Neither does the guy or girl who stays on the treadmill for a full hour.



You can do what these people do in half the time and with less effort while keeping your heart rate in your Fat Burning Zone. Here is how:

By varying the speed at which you walk, jog, or run on the treadmill you will burn more calories per hour than the guy who keeps a steady fast pace. Also by increasing and decreasing the incline of the tread mill you will burn twice as many calories than someone who runs with no incline. This means that you can do in a half hour what the guy running for an hour is doing. A proper 30 minute routine should be similar to this:

walk 3 minutes
run 3 minutes
walk 3 minutes
run 3 minutes
walk 3 minutes incline 0.5
run 3 minutes incline 1.0
walk 3 minutes incline 1.0
run 3 minutes incline 1.5
walk 3 minutes incline 2.0
run 3 minutes incline 2.5

You can change this routine to fit your level of intensity but remember to stay within your Fat Burning Zone. With this routine you will get the same effect of the guy running 10 miles per hour and you will do it in half the time it takes for the guy running for 1 hour.

Finding Your Pulse

Most treadmills and bikes in the gym will tell you what your heart rate is and how many calories you have burned if you enter your weight and other info into their computers before starting but it is still useful to know how to find your pulse on your own. With a stopwatch in hand place two fingers on your neck or wrist to find your pulse. Count how many times your heart beats in 10 seconds and multiply this number by 6. The result you get is your current heart rate.

Getting Up to Speed

It's best to try to do your cardio with as little in your stomach as possible. A lot of people like to do their cardio workout first thing in the morning. Based on how our bodies create and use calories this seems like it should be the best time to burn fat. If you burn up the glycogen in your system and you have no food in your stomach, your body will start to burn the fat stored in your muscle tissue for energy. Most people have nothing in their stomachs in the morning so by doing their cardio in the morning their bodies have no choice but to burn fat for energy. However if you cannot workout first thing in the morning you have to burn up the glycogen in your system before your body starts to burn fat. If you don't do this then your 30 minutes of cardio will be almost useless because you won't be burning fat you will only be burning the glycogen in your system. You will still be burning calories regardless of that fact but in order to be trim and toned you need to burn the fat stored in your muscle tissue not just excess calories.
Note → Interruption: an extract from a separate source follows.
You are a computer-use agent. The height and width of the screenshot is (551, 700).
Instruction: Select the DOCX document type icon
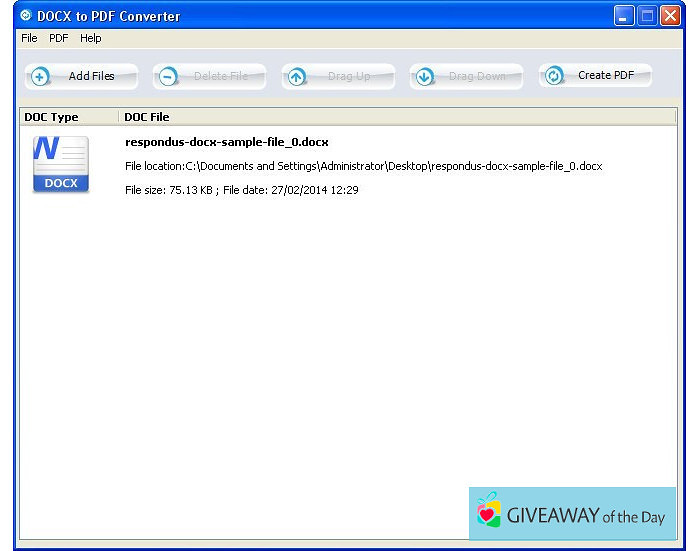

Lets say you go to the gym after work. At this point your body may still have ample stores of glycogen in your system from your lunch. In order to get the most out of your cardio workout you need to burn off this glycogen before starting your cardio. To do this you should start your strength training first. After 30 minutes to an hour of strength training you should have burned up most of your glycogen stores. At this point when you get on the treadmill your entire 30 minutes will be spent burning the fat stored in your muscle tissue. Just remember to stay within or slightly above your FBZ.